**Work instructions:** Start at the line below containing "At what coordinates should I click to accomplish: Open Finder" and stop at the line containing "This screenshot has height=578, width=1059.". Repeat every line of that stretch exactly, and nothing outside it.

[Stored items]
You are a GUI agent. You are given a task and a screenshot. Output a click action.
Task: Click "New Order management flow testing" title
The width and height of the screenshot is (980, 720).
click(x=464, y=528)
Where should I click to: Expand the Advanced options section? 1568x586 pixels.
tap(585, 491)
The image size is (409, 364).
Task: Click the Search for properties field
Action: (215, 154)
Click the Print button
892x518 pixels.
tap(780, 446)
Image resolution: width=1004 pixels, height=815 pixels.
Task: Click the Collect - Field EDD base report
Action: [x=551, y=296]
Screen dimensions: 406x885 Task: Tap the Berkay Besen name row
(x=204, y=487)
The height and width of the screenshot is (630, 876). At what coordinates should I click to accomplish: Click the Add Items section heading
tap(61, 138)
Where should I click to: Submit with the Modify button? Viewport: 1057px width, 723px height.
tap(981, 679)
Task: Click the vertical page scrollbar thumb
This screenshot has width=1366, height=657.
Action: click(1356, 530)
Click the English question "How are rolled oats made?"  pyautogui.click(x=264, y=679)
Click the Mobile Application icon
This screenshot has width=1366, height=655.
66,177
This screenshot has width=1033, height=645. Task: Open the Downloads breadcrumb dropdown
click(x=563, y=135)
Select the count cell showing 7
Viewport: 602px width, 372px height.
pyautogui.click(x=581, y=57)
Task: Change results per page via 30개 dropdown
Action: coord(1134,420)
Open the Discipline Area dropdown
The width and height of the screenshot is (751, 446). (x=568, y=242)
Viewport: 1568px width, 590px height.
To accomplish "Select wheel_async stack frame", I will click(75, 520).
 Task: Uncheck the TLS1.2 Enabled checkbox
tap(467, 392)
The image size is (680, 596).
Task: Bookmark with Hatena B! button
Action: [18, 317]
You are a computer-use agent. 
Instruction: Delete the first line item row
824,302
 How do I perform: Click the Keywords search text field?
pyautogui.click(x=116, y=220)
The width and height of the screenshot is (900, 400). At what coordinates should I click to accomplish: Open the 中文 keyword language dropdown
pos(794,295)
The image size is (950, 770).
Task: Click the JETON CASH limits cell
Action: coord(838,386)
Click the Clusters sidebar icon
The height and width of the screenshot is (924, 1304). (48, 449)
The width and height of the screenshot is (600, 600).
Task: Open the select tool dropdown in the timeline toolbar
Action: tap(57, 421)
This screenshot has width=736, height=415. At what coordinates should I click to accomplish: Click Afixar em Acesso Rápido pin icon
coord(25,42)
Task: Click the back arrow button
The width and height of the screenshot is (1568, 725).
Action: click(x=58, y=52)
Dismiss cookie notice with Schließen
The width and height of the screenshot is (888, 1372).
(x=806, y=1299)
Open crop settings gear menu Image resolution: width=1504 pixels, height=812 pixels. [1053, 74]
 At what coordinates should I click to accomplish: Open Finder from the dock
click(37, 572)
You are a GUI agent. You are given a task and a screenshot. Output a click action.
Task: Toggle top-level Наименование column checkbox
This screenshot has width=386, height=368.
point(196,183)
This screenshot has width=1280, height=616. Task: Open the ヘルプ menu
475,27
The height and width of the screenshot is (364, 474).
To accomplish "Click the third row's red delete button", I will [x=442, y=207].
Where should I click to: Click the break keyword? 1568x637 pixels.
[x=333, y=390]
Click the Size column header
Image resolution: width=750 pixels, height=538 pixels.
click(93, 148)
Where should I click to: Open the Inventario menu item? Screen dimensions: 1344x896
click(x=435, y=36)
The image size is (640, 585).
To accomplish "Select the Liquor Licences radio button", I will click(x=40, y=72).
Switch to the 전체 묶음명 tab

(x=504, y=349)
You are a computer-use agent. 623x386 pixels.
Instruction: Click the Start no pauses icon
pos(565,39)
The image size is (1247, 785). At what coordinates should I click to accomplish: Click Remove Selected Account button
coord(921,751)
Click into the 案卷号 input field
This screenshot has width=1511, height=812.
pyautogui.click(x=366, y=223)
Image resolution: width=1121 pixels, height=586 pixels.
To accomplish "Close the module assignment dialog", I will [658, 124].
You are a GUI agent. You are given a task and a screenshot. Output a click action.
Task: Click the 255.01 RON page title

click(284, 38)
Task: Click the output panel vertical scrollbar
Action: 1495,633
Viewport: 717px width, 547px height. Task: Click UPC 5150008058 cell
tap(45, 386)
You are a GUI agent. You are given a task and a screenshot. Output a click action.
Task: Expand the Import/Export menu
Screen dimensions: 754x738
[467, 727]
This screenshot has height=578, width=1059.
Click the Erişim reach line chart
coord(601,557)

**Answer to this problem:**
 At what coordinates should I click to accomplish: Open Finder from the dock
click(37, 572)
You are a GUI agent. You are given a task and a screenshot. Output a click action.
Task: Toggle top-level Наименование column checkbox
This screenshot has width=386, height=368.
point(196,183)
This screenshot has width=1280, height=616. Task: Open the ヘルプ menu
475,27
The height and width of the screenshot is (364, 474).
To accomplish "Click the third row's red delete button", I will [x=442, y=207].
Where should I click to: Click the break keyword? 1568x637 pixels.
[x=333, y=390]
Click the Size column header
Image resolution: width=750 pixels, height=538 pixels.
click(93, 148)
Where should I click to: Open the Inventario menu item? Screen dimensions: 1344x896
click(x=435, y=36)
The image size is (640, 585).
To accomplish "Select the Liquor Licences radio button", I will click(x=40, y=72).
Switch to the 전체 묶음명 tab

(x=504, y=349)
You are a computer-use agent. 623x386 pixels.
Instruction: Click the Start no pauses icon
pos(565,39)
The image size is (1247, 785). At what coordinates should I click to accomplish: Click Remove Selected Account button
coord(921,751)
Click into the 案卷号 input field
This screenshot has width=1511, height=812.
pyautogui.click(x=366, y=223)
Image resolution: width=1121 pixels, height=586 pixels.
To accomplish "Close the module assignment dialog", I will [658, 124].
You are a GUI agent. You are given a task and a screenshot. Output a click action.
Task: Click the 255.01 RON page title

click(284, 38)
Task: Click the output panel vertical scrollbar
Action: 1495,633
Viewport: 717px width, 547px height. Task: Click UPC 5150008058 cell
tap(45, 386)
You are a GUI agent. You are given a task and a screenshot. Output a click action.
Task: Expand the Import/Export menu
Screen dimensions: 754x738
[467, 727]
This screenshot has height=578, width=1059.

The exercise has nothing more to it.